Several sources have reported that leaders such as Len McCluskey (Unite), Dave Prentis (Unison) and of course Brendan Barber (head of the TUC) are willing to accept a raising of the retirement age along with a far worse pension scheme overall for workers. They have now confirmed this by agreeing to a ‘negotiations framework’.
The changes to pensions, particularly to the retirement age will have a huge impact on young people. If the elderly are forced to work, there will be less jobs for youth. In some areas of the country, youth unemployment has almost doubled over the last 18 months. If the union leaders sell out, the prospects for youth poverty will be dire.
Other union leaders also look to be trying to settle, such as the NUT, leaving the civil servants union (PCS) isolated.
Let’s not forgot though, this dispute was never just about pensions. Public sector workers are also facing massive job cuts and pay freezes – just a few weeks ago it was announced that over 700,000 jobs could be lost from public services in the next few years. If a sell-out goes ahead, this will be a massive blow to the anti-cuts movement and to the lives of millions across the country.

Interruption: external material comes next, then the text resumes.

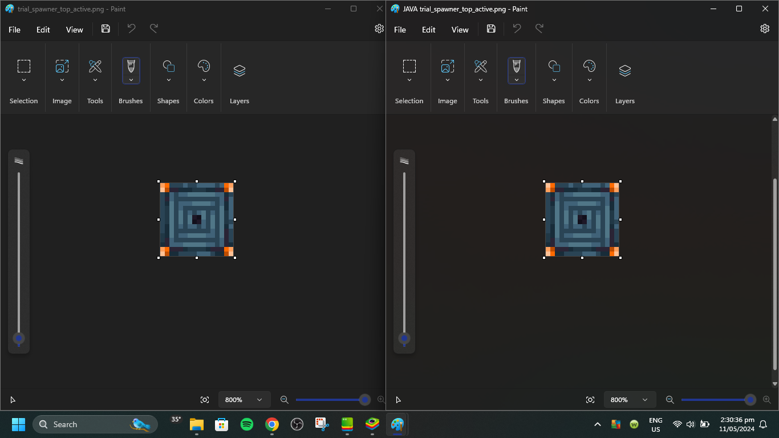
Task: Expand Selection dropdown in left Paint window
Action: click(x=23, y=80)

Build a rank and file movement
The leaders of unions are far too distanced from what faces the members that they are supposed to represent, and most receive six-figure salaries only to retire with golden handshakes that would make premiership footballers jealous.
That’s why we need to hold meetings all across the country of as many ordinary workers as possible that can make decisions themselves on how to proceed. In the Unite union, Grassroots Left was an organisation set up for exactly this purpose. Now we need to build similar groupings across the public sector.

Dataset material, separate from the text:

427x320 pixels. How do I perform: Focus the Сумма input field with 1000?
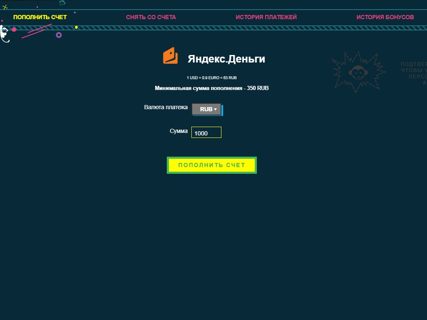click(206, 133)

At a time like this, it is certainly possible. But too many left-wing organisations would rather shack up to the left-sounding union leaders than build the kind of grassroots organisation we need.
Salary Corner
Len McCluskey (Unite leader)…£97,000
Dave Prentis (Unison leader)…£127,000
Brendan Barber (TUC leader)…£117,000 (package)
Average pay of a nurse… £26,000
The Coalition of Resistance (CoR), led by Counterfire, funded to the tune of tens of thousands by Unite, has consistently failed to call for rank and file organisation that might rock their relationship with leader Len McCluskey.

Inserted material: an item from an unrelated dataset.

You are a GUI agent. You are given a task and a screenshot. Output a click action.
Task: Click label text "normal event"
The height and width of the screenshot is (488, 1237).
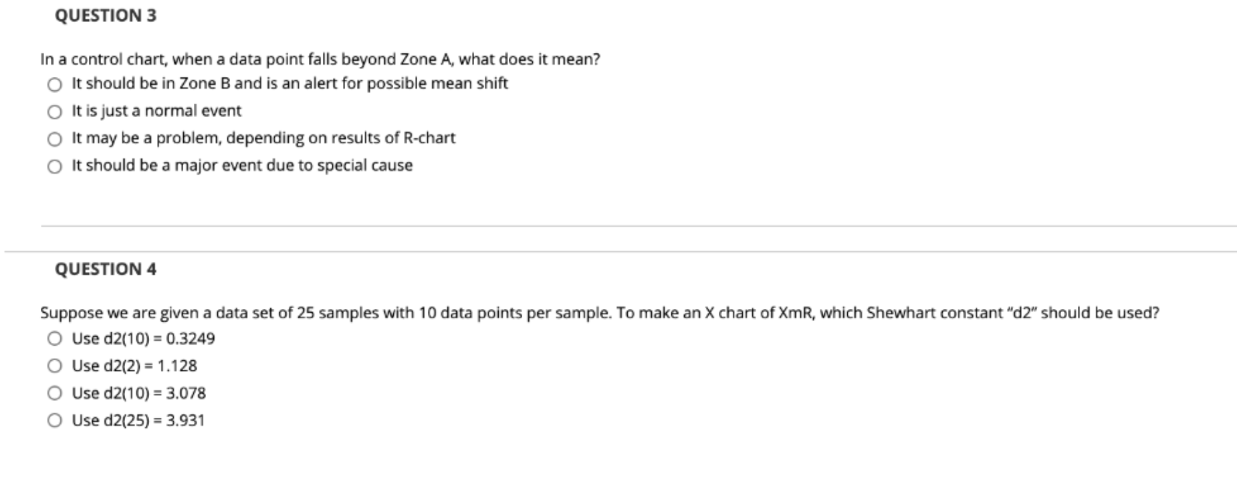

The Socialist Workers Party on the other hand say they agree that we need a rank and file movement, but are keen to remind us that one ‘cannot be formed overnight’ and that it ‘will not fall from the sky’. In practice, they are committed to the same strategy as CoR– in ‘broad left’ union organisations and tightly controlled fronts such as Right to Work and ‘Unite the Resistance.’ The latter recently saw over 1000 attend a national conference, but resolutions were not taken – and the possibility of using the conference to launch a rank and file initiative was wasted by the organisers.
We now need to move past this – if the Coalition of Resistance, the National Shop Stewards Network, and the Socialist Worker Party were willing to put sectarian non-differences aside and work together, starting the building of a rank and file network is absolutely possible. Let’s hope it happens because it’s not just that it’s possible – it’s necessary too.